Por outro lado, não são poucas as críticas feitas a atuação da Cedae nas últimas décadas. Falta de transparência, loteamento político, ausência de metas para o tratamento de esgoto e falta de água em muitos bairros, são algumas reclamações recorrentes. A companhia é uma empresa pública que gera lucro e pode cumprir um papel estratégico no Estado. Mas para isso ocorrer, é necessária uma mudança radical na sua estrutura e no ambiente de regulação e fiscalização.

Gráfico da pesquisa Saneamento 2020: passado, presente e possibilidades de futuro para o Brasil, produzido pelo Instituto Água e Saneamento (página 107).
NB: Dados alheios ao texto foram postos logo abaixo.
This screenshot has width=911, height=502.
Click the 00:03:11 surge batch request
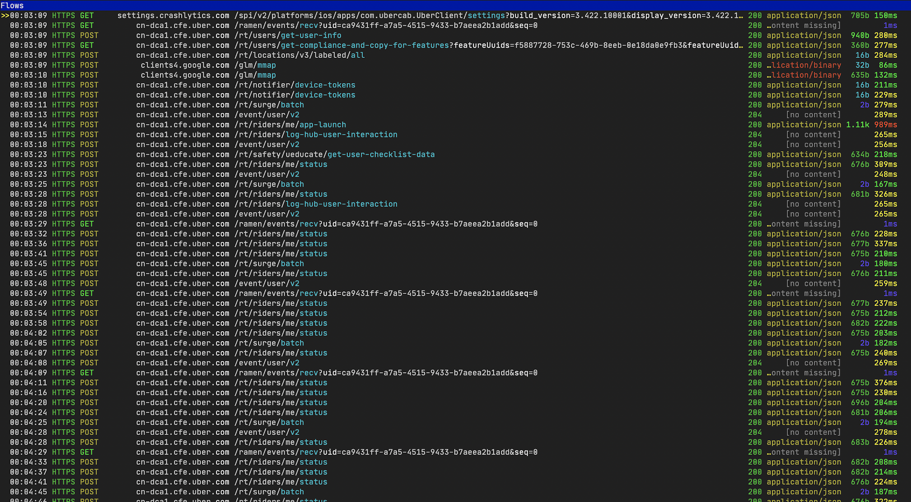[x=269, y=105]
Portanto, paralelo a defesa da Cedae como empresa pública, é necessário um novo comportamento de todos atores responsáveis pelo saneamento no Rio de Janeiro. O primeiro passo é a coordenação da Câmara Metropolitana para a definição das metas de expansão do saneamento básico e suas fontes de financiamento. Em seguida, é fundamental um papel pró-ativo das prefeituras para a celebração de contratos entre os municípios e a operadora do serviço, com a inclusão de metas de abastecimento de água e tratamento de esgoto, alinhadas aos planos municipais de saneamento. Os prefeitos e as câmaras de vereadores precisam assumir protagonismo no planejamento municipal e na fiscalização dos contratos, atuando para acompanhar e cobrar o cumprimento das metas estabelecidas. Outro componente importante é o fortalecimento da regulação, papel que deve ser cumprido pela Agência Reguladora da Energia e Saneamento Básico do Estado do Rio de Janeiro (AGENERSA) com a definição de normas para a prestação do serviço. Neste sentido, todo o processo deve garantir a transparência e o controle social da população, estimulando um novo ciclo de monitoramento cidadão sobre as metas, os prazos e os seus responsáveis. Sabemos que organizar e coordenar tudo isso não é tarefa fácil, mas não existe atalho. Somente juntando todas estas peças será possível avançar na agenda do saneamento básico e na direção dos Objetivos do Desenvolvimento Sustentável na metrópole do Rio.